Aim of the task -
Render the lines below as a Markdown table with two columns, Row and Line. Number each line in order and leave out blank lines.

Information given -

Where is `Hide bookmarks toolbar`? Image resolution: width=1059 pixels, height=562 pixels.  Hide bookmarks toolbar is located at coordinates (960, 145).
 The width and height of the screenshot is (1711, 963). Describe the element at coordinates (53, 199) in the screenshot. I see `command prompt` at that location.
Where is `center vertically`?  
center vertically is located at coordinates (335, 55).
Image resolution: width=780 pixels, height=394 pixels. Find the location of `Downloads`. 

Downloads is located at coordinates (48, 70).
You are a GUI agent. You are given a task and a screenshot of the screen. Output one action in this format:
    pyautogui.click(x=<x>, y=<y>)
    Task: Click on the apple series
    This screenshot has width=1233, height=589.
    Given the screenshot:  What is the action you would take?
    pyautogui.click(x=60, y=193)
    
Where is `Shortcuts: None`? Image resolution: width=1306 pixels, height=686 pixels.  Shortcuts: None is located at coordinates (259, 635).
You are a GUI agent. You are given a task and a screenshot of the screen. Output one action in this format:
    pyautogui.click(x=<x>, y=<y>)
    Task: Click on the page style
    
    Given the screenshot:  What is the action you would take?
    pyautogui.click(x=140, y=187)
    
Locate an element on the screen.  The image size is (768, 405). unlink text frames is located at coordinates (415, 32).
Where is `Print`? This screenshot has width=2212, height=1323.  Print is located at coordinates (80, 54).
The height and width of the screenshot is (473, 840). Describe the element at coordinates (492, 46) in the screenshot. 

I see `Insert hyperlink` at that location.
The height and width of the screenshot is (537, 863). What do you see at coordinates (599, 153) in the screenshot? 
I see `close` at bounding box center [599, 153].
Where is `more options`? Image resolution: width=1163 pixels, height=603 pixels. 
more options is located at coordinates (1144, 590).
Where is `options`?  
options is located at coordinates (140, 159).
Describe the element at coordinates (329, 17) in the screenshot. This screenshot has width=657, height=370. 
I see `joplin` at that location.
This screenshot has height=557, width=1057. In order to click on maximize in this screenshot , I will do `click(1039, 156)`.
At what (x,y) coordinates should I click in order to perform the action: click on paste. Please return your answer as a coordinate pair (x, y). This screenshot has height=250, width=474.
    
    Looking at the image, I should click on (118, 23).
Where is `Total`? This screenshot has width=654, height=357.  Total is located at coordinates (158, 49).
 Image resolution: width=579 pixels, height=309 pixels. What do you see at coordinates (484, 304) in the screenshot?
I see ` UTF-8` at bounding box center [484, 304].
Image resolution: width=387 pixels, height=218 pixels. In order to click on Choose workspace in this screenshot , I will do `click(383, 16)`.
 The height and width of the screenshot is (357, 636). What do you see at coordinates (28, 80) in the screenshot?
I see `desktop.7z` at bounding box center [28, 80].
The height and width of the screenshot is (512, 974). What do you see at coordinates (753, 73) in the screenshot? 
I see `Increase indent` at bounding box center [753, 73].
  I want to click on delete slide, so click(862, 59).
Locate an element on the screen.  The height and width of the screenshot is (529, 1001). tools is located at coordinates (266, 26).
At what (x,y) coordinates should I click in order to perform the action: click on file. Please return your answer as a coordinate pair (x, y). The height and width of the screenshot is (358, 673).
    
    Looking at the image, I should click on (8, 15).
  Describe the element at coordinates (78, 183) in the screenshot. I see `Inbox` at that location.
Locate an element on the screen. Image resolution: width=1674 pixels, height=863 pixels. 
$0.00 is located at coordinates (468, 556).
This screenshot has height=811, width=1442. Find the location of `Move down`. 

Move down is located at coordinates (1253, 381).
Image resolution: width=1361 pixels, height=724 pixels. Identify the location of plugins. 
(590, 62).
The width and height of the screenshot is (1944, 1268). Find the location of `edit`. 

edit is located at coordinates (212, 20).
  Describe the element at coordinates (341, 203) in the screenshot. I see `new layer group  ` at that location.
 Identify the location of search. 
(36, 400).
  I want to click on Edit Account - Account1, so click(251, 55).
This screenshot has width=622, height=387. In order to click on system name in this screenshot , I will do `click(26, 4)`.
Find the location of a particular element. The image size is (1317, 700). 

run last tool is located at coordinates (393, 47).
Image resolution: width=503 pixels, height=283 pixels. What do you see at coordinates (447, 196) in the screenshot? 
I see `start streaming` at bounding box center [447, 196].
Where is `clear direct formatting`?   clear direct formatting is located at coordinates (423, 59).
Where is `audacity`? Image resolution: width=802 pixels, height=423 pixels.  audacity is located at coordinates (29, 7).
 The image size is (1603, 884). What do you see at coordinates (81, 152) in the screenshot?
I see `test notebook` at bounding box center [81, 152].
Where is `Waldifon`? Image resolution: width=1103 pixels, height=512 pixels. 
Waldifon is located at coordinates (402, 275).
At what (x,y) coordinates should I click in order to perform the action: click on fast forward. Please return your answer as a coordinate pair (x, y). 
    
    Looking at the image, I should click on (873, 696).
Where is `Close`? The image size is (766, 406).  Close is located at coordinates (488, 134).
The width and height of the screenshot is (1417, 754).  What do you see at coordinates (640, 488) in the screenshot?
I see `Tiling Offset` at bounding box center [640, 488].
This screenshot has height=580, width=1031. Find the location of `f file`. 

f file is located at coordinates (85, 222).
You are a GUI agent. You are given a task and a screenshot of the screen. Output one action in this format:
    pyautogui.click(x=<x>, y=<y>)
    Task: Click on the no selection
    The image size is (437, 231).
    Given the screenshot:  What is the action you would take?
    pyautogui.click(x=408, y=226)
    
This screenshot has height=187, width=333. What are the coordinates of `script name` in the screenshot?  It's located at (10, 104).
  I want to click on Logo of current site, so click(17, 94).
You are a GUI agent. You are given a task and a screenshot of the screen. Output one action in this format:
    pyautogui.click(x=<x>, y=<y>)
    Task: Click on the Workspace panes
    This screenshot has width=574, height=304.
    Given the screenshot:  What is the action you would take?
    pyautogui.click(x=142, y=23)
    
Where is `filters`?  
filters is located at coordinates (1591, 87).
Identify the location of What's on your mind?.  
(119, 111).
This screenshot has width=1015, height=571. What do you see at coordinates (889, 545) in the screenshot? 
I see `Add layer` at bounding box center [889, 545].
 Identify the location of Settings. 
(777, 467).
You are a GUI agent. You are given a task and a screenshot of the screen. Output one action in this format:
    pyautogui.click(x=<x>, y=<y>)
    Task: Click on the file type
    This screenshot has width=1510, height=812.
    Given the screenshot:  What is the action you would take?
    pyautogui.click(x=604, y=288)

Reply to the exercise -
| Row | Line |
|---|---|
| 1 | Where is `Hide bookmarks toolbar`? Image resolution: width=1059 pixels, height=562 pixels.  Hide bookmarks toolbar is located at coordinates (960, 145). |
| 2 |  The width and height of the screenshot is (1711, 963). Describe the element at coordinates (53, 199) in the screenshot. I see `command prompt` at that location. |
| 3 | Where is `center vertically`?   |
| 4 | center vertically is located at coordinates (335, 55). |
| 5 | Image resolution: width=780 pixels, height=394 pixels. Find the location of `Downloads`.  |
| 6 | Downloads is located at coordinates (48, 70). |
| 7 | You are a GUI agent. You are given a task and a screenshot of the screen. Output one action in this format: |
| 8 |     pyautogui.click(x=<x>, y=<y>) |
| 9 |     Task: Click on the apple series |
| 10 |     This screenshot has width=1233, height=589. |
| 11 |     Given the screenshot:  What is the action you would take? |
| 12 |     pyautogui.click(x=60, y=193) |
| 13 | Where is `Shortcuts: None`? Image resolution: width=1306 pixels, height=686 pixels.  Shortcuts: None is located at coordinates (259, 635). |
| 14 | You are a GUI agent. You are given a task and a screenshot of the screen. Output one action in this format: |
| 15 |     pyautogui.click(x=<x>, y=<y>) |
| 16 |     Task: Click on the page style |
| 17 |     Given the screenshot:  What is the action you would take? |
| 18 |     pyautogui.click(x=140, y=187) |
| 19 | Locate an element on the screen.  The image size is (768, 405). unlink text frames is located at coordinates (415, 32). |
| 20 | Where is `Print`? This screenshot has width=2212, height=1323.  Print is located at coordinates (80, 54). |
| 21 | The height and width of the screenshot is (473, 840). Describe the element at coordinates (492, 46) in the screenshot.  |
| 22 | I see `Insert hyperlink` at that location. |
| 23 | The height and width of the screenshot is (537, 863). What do you see at coordinates (599, 153) in the screenshot?  |
| 24 | I see `close` at bounding box center [599, 153]. |
| 25 | Where is `more options`? Image resolution: width=1163 pixels, height=603 pixels.  |
| 26 | more options is located at coordinates (1144, 590). |
| 27 | Where is `options`?   |
| 28 | options is located at coordinates (140, 159). |
| 29 | Describe the element at coordinates (329, 17) in the screenshot. This screenshot has width=657, height=370.  |
| 30 | I see `joplin` at that location. |
| 31 | This screenshot has height=557, width=1057. In order to click on maximize in this screenshot , I will do `click(1039, 156)`. |
| 32 | At what (x,y) coordinates should I click in order to perform the action: click on paste. Please return your answer as a coordinate pair (x, y). This screenshot has height=250, width=474. |
| 33 |     Looking at the image, I should click on (118, 23). |
| 34 | Where is `Total`? This screenshot has width=654, height=357.  Total is located at coordinates (158, 49). |
| 35 |  Image resolution: width=579 pixels, height=309 pixels. What do you see at coordinates (484, 304) in the screenshot? |
| 36 | I see ` UTF-8` at bounding box center [484, 304]. |
| 37 | Image resolution: width=387 pixels, height=218 pixels. In order to click on Choose workspace in this screenshot , I will do `click(383, 16)`. |
| 38 |  The height and width of the screenshot is (357, 636). What do you see at coordinates (28, 80) in the screenshot? |
| 39 | I see `desktop.7z` at bounding box center [28, 80]. |
| 40 | The height and width of the screenshot is (512, 974). What do you see at coordinates (753, 73) in the screenshot?  |
| 41 | I see `Increase indent` at bounding box center [753, 73]. |
| 42 |   I want to click on delete slide, so click(862, 59). |
| 43 | Locate an element on the screen.  The height and width of the screenshot is (529, 1001). tools is located at coordinates (266, 26). |
| 44 | At what (x,y) coordinates should I click in order to perform the action: click on file. Please return your answer as a coordinate pair (x, y). The height and width of the screenshot is (358, 673). |
| 45 |     Looking at the image, I should click on (8, 15). |
| 46 |   Describe the element at coordinates (78, 183) in the screenshot. I see `Inbox` at that location. |
| 47 | Locate an element on the screen. Image resolution: width=1674 pixels, height=863 pixels.  |
| 48 | $0.00 is located at coordinates (468, 556). |
| 49 | This screenshot has height=811, width=1442. Find the location of `Move down`.  |
| 50 | Move down is located at coordinates (1253, 381). |
| 51 | Image resolution: width=1361 pixels, height=724 pixels. Identify the location of plugins.  |
| 52 | (590, 62). |
| 53 | The width and height of the screenshot is (1944, 1268). Find the location of `edit`.  |
| 54 | edit is located at coordinates (212, 20). |
| 55 |   Describe the element at coordinates (341, 203) in the screenshot. I see `new layer group  ` at that location. |
| 56 |  Identify the location of search.  |
| 57 | (36, 400). |
| 58 |   I want to click on Edit Account - Account1, so click(251, 55). |
| 59 | This screenshot has width=622, height=387. In order to click on system name in this screenshot , I will do `click(26, 4)`. |
| 60 | Find the location of a particular element. The image size is (1317, 700).  |
| 61 | run last tool is located at coordinates (393, 47). |
| 62 | Image resolution: width=503 pixels, height=283 pixels. What do you see at coordinates (447, 196) in the screenshot?  |
| 63 | I see `start streaming` at bounding box center [447, 196]. |
| 64 | Where is `clear direct formatting`?   clear direct formatting is located at coordinates (423, 59). |
| 65 | Where is `audacity`? Image resolution: width=802 pixels, height=423 pixels.  audacity is located at coordinates (29, 7). |
| 66 |  The image size is (1603, 884). What do you see at coordinates (81, 152) in the screenshot? |
| 67 | I see `test notebook` at bounding box center [81, 152]. |
| 68 | Where is `Waldifon`? Image resolution: width=1103 pixels, height=512 pixels.  |
| 69 | Waldifon is located at coordinates (402, 275). |
| 70 | At what (x,y) coordinates should I click in order to perform the action: click on fast forward. Please return your answer as a coordinate pair (x, y).  |
| 71 |     Looking at the image, I should click on (873, 696). |
| 72 | Where is `Close`? The image size is (766, 406).  Close is located at coordinates (488, 134). |
| 73 | The width and height of the screenshot is (1417, 754).  What do you see at coordinates (640, 488) in the screenshot? |
| 74 | I see `Tiling Offset` at bounding box center [640, 488]. |
| 75 | This screenshot has height=580, width=1031. Find the location of `f file`.  |
| 76 | f file is located at coordinates (85, 222). |
| 77 | You are a GUI agent. You are given a task and a screenshot of the screen. Output one action in this format: |
| 78 |     pyautogui.click(x=<x>, y=<y>) |
| 79 |     Task: Click on the no selection |
| 80 |     The image size is (437, 231). |
| 81 |     Given the screenshot:  What is the action you would take? |
| 82 |     pyautogui.click(x=408, y=226) |
| 83 | This screenshot has height=187, width=333. What are the coordinates of `script name` in the screenshot?  It's located at (10, 104). |
| 84 |   I want to click on Logo of current site, so click(17, 94). |
| 85 | You are a GUI agent. You are given a task and a screenshot of the screen. Output one action in this format: |
| 86 |     pyautogui.click(x=<x>, y=<y>) |
| 87 |     Task: Click on the Workspace panes |
| 88 |     This screenshot has width=574, height=304. |
| 89 |     Given the screenshot:  What is the action you would take? |
| 90 |     pyautogui.click(x=142, y=23) |
| 91 | Where is `filters`?   |
| 92 | filters is located at coordinates (1591, 87). |
| 93 | Identify the location of What's on your mind?.   |
| 94 | (119, 111). |
| 95 | This screenshot has width=1015, height=571. What do you see at coordinates (889, 545) in the screenshot?  |
| 96 | I see `Add layer` at bounding box center [889, 545]. |
| 97 |  Identify the location of Settings.  |
| 98 | (777, 467). |
| 99 | You are a GUI agent. You are given a task and a screenshot of the screen. Output one action in this format: |
| 100 |     pyautogui.click(x=<x>, y=<y>) |
| 101 |     Task: Click on the file type |
| 102 |     This screenshot has width=1510, height=812. |
| 103 |     Given the screenshot:  What is the action you would take? |
| 104 |     pyautogui.click(x=604, y=288) |